An estimated three million dogs, many of which are stolen pets, are killed for their meat every year in the southeast Asian country.

London-based animal charity NoToDogMeat has exposed the horrific conditions pets are subjected to inside Cambodia's heinous dog market trade.

Dogs are allegedly regularly snatched from the streets and “brutalised” by butchers – who don’t even spare puppies, it says.

The pooches are shoved into cramped crates on the back of motorcycles and held in terrible conditions before meeting their untimely deaths.

NoToDogMeat has described the practice as “unregulated and cruel” – with drowning being the preferred method of slaughter.

Paws Protection organisers have also reported dogs being killed by electrocution, hanging or having their throats cut.

One volunteer said: “Sometimes they are not even giving them food or water for hours.

"In Cambodia some dog meat restaurants still operate, and some people pay a high price for cats as they believe that they cure ailments.

"But the tide is turning, and a growing majority of Cambodian people are taking issue with the practice, which is unsanitary and cruel."

While eating dog meat was traditionally shunned in Cambodia, as it was considered by an older generation to bring bad luck, in recent years it has become popular.

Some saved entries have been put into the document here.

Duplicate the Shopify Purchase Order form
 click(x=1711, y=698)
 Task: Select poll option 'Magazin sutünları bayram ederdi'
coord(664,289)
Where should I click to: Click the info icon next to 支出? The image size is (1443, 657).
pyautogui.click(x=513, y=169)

Eating dogs has caused the infection of rabies and other diseases.

An estimated two million to three million dogs are slaughtered annually in Cambodia for their meat, according to a recent report by the groups Four Paws International, based in Austria, and Animal Rescue Cambodia.

They say that not only is killing the dogs inhumane, but eating them is a health risk that can spread rabies.

The practice also hurt the tourist industry, they add.

NoToDogMeat is working with Paws Protection to spearhead education campaigns in the area, helping locals to change their minds on this contentious issue.

The charities shared a harrowing story about a sweet pup named James, which was saved after being found in a “terrible” state by meat traders.

James was seen tied up behind a stall in the city of Siem Reap, while butchers hacked up other dog carcasses nearby.

The area where he was found is notorious for the grizzly dog butchering business, with villages near the border being the main sources of dog meat in Cambodia.

Yet in 2020 Siem Reap – a popular tourist destination – outlawed the buying, selling and butchering of dogs for food.


When the authorities banned the trade, they released a statement condemning the practice.

"It has caused the infection of rabies and other diseases from one region to another, which affects the public health," it said.

"The catching, buying, selling and slaughtering of dogs… will be punished severely."

Activists were able to save little James, and took him to the Paws Protection shelter near the Thai border, where he has since been nursed back to health.

James has recently been neutered to help prevent the increasing numbers of stray animals in the area.

Last year the Associated Press reported that Khath Hach, 38, the wife of Buth Pith, a 39-year-old dog butcher in Chi Meakh, admitted she never was comfortable with the heinous business.


She said many villagers complained when they heard the sounds of the dogs suffering before they died.

And her own parents warned her that they should stop the killing dogs because it would bring bad luck and, according to Buddhist theories of reincarnation, bode ill for their future lives.

Julia de Cadenet, a London lawyer who launched the charity NoToDogMeat eight years ago, said: “Our charity was set up to support grassroots organisations that want to make a difference, not just talk about change but really create it.

“Our project is in its infancy and everyone is working so hard and building from scratch.

"We have been told we are changing lives, because before the campaigners had wanted to do something, but now they have the opportunity to make a real difference.

“Best of all, we know that this project will help us help more cats and dogs.

"Using our experience from building our main shelter in Beijing, we are building compassion brick by brick.”